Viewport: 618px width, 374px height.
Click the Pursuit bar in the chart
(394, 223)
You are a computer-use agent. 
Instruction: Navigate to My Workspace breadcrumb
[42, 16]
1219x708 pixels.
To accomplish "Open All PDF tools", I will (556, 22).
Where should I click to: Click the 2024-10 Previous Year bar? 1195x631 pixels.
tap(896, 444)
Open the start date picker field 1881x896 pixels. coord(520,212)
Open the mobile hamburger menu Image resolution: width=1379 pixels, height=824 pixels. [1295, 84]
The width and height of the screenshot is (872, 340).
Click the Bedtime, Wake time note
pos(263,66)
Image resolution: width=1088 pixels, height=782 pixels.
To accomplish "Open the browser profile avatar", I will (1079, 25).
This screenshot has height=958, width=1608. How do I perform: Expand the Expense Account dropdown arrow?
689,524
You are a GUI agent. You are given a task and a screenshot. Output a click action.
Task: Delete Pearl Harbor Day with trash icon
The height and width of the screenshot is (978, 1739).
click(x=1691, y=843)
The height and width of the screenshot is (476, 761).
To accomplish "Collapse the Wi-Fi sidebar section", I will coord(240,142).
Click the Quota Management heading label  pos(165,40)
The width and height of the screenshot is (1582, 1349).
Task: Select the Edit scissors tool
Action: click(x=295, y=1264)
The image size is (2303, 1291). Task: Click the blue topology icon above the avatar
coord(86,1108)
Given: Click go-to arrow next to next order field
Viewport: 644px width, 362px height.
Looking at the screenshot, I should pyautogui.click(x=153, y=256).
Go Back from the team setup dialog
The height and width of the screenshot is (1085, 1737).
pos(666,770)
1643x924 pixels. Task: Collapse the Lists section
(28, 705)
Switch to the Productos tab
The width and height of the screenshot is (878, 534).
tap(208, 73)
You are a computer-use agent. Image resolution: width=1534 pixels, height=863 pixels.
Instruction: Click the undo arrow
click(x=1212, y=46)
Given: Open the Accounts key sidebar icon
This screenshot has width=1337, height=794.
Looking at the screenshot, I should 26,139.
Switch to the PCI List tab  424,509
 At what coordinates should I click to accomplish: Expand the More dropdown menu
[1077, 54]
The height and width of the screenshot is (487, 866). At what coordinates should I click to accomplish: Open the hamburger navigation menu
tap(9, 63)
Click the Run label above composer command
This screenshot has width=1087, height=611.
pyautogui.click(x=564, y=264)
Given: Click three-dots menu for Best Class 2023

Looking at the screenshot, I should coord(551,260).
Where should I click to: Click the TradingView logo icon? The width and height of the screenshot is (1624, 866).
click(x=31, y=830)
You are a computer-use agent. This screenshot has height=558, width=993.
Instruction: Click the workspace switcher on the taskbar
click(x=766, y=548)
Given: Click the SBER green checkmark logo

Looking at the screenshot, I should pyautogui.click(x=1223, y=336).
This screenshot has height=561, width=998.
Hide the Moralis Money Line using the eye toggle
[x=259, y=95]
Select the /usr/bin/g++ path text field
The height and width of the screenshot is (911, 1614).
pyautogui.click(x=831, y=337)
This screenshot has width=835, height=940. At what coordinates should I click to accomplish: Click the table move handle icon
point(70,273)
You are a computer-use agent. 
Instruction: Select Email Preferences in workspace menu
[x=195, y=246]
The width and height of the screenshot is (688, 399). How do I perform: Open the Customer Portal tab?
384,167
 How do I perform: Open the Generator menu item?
◇ ◇ ◇ ◇ ◇
**Exercise aim**
Please give back exactly the lines of this listing beginning at the line with "1219x708 pixels." and ending with the line with "Open the start", both included, and nothing else.

**Result**
1219x708 pixels.
To accomplish "Open All PDF tools", I will (556, 22).
Where should I click to: Click the 2024-10 Previous Year bar? 1195x631 pixels.
tap(896, 444)
Open the start date picker field 1881x896 pixels. coord(520,212)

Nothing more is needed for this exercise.